* **What needs to be done**
Answer these questions using the skincare text.
(a) What are the dead cells that make up the stratum corneum called?
(b) What three humectants are given as examples?
(c) In what proportion are oils and water combined in creams?

You’re In Good Hands
With so many options out there when it comes to skincare, it’s hard to know what to choose. Not all lotions, salves, balms and creams are made equally and it’s hard to know what the differences are and will fit your needs, Have no fear, you are in good hands. We are here to help slather on the information about each type, their differences, and when to use them.
First, let’s talk about the top layer of our skin. The outer layer of our skin is called the epidermis, and it is also made of layers. The outermost layer is called the stratum corneum. This layer is made up of dead cells called corneocytes. Don’t worry – these dead cells aren’t just dead weight, they are able to absorb 5 times their weight in water, and are an important part of keeping your skin moisturized. In order to keep your skin from feeling like sandpaper, these cells need to be made of at least 10%-20% water. When that isn’t the case, these cells dry out flake and cracks start to form. How do you prevent this from happening? Read on, my friend.
Let’s clear up a common misconception – only water can moisturize your skin. The problem being that water evaporates quickly. This is where lotions, creams, salves and balms come in to help save the day and lock in the moisture. All of these products have similar components to them with pros and cons to each. The first component is an occlusive. This helps to lock in moisture to your skin. Examples of an occlusive are beeswax, petroleum products, lanolin, or stearic acid. The next component is emollients. These are substances like plant oils, mineral oils, and butters. They too act like an occlusive but their job is to fill in the cracks with fatty substances called lipids which make your skin feel soft and smooth. Humectants can be added to help attract moisture to the skin from either the underlying layers or from the air (if it’s humid enough). Humectants come in the form of glycerin, honey, and sorbitol just to name a few.
Now that we know what goes into these products let’s cover lotions. Lotions are mostly made of water with a little emollient component (remember these are the oils, and butters). Since water and oils don’t mix they also need what’s called an emulsifier (maybe you’ve heard it called an e-wax). This is the occlusive part of the product (helps lock in the moisture). The emulsifying wax blends the water and oils together to create a smooth product we know as lotion. Because lotions are mostly made of water they hydrate your skin quickly but since there isn’t a large amount of occlusives or emollients you have to apply it more often. Lotions also need a preservative because water is a great breeding place for bacteria and mold.
On the other hand are creams, which are very similar to lotions. Creams are made up of equal parts of oils and water thus making them thicker. They are also absorbed quickly and don’t need to be reapplied as often as lotions but a preservative is still highly recommended due to the water content. Creams and lotions sometimes are preferred because they don’t leave your skin feeling greasy. They are also the two products that do contain water to help hydrate your skin.

(Dataset entries)
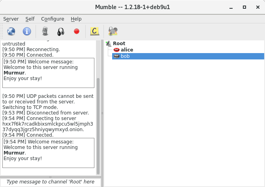The width and height of the screenshot is (265, 187).
Task: Open the Self menu
Action: coord(30,19)
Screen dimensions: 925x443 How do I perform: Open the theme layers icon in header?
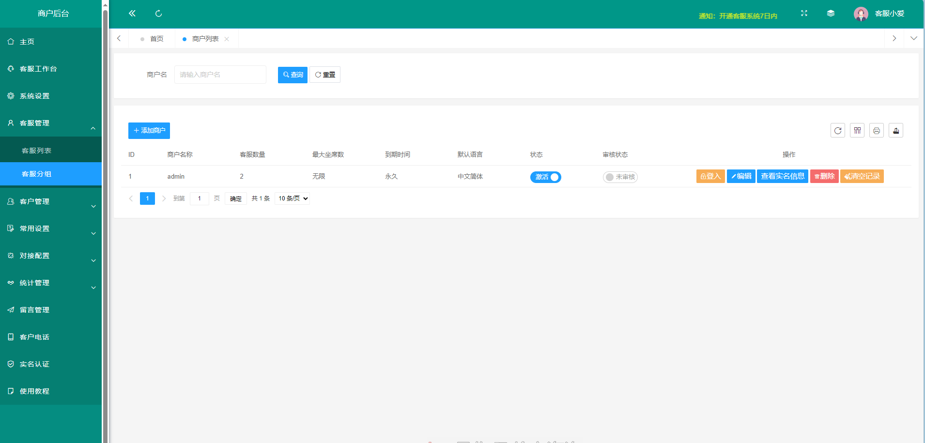831,14
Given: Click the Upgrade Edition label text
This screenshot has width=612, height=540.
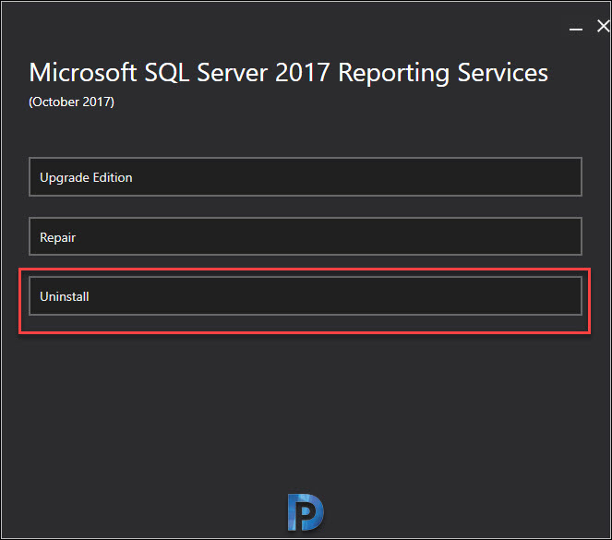Looking at the screenshot, I should (x=86, y=177).
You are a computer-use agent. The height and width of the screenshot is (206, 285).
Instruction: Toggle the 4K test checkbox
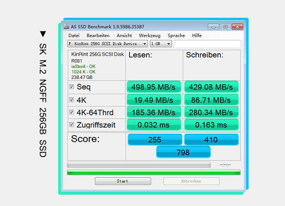(72, 100)
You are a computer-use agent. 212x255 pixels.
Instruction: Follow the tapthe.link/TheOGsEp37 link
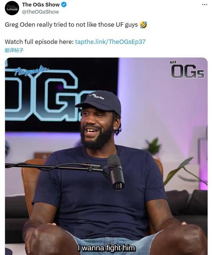click(x=110, y=42)

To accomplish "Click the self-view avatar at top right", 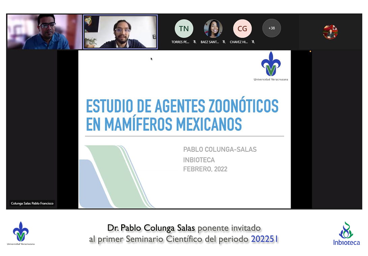I will 330,32.
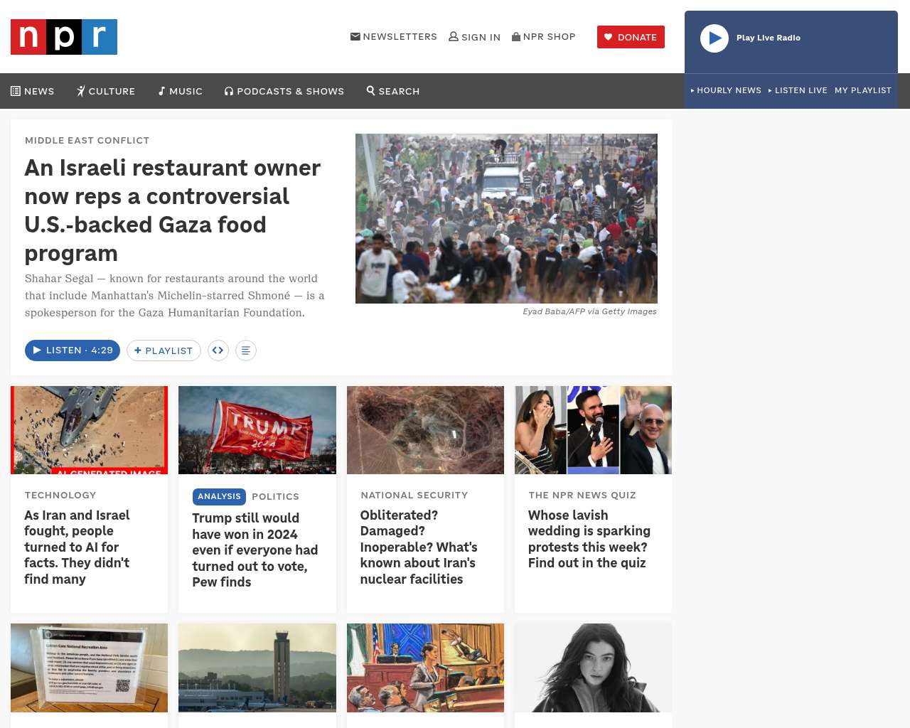Open the Culture menu
Viewport: 910px width, 728px height.
pos(106,91)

* **Reply to the exercise**
(a) Corneocytes.
(b) Glycerin, honey, and sorbitol.
(c) Equal parts.